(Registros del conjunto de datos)
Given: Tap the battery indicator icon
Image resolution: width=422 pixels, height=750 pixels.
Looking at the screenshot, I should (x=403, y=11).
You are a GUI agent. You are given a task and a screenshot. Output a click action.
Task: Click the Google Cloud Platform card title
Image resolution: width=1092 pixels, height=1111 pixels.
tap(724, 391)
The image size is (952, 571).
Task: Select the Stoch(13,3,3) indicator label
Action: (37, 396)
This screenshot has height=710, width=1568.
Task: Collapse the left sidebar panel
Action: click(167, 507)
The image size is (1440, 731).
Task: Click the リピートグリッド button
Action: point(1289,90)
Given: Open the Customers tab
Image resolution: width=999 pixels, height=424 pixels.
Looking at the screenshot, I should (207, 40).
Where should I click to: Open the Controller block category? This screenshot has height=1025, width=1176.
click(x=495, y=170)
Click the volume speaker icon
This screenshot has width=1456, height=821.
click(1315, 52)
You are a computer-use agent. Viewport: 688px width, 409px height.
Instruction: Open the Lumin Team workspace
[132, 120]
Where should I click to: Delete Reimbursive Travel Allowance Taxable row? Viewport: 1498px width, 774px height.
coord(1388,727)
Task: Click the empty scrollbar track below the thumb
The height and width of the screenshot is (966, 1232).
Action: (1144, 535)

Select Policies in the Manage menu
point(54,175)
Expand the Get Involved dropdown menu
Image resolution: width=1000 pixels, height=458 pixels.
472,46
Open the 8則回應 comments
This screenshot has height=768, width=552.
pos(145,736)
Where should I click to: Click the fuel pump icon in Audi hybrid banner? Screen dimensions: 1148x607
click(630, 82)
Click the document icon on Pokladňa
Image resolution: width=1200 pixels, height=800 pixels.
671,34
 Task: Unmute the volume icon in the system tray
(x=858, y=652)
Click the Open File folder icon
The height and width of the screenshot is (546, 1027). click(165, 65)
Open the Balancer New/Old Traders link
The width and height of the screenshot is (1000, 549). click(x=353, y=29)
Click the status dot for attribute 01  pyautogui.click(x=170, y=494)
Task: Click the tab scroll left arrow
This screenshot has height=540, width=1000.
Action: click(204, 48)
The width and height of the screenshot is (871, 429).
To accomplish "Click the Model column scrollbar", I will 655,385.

**Qué se pide:** ¿Puedes repetir sin ningún cambio las líneas que empiezan al inicio de los registros y terminan en la que contiene "Looking at the screenshot, I should (x=403, y=11).", incluidas ambas?

**Tarea resuelta:**
Given: Tap the battery indicator icon
Image resolution: width=422 pixels, height=750 pixels.
Looking at the screenshot, I should (x=403, y=11).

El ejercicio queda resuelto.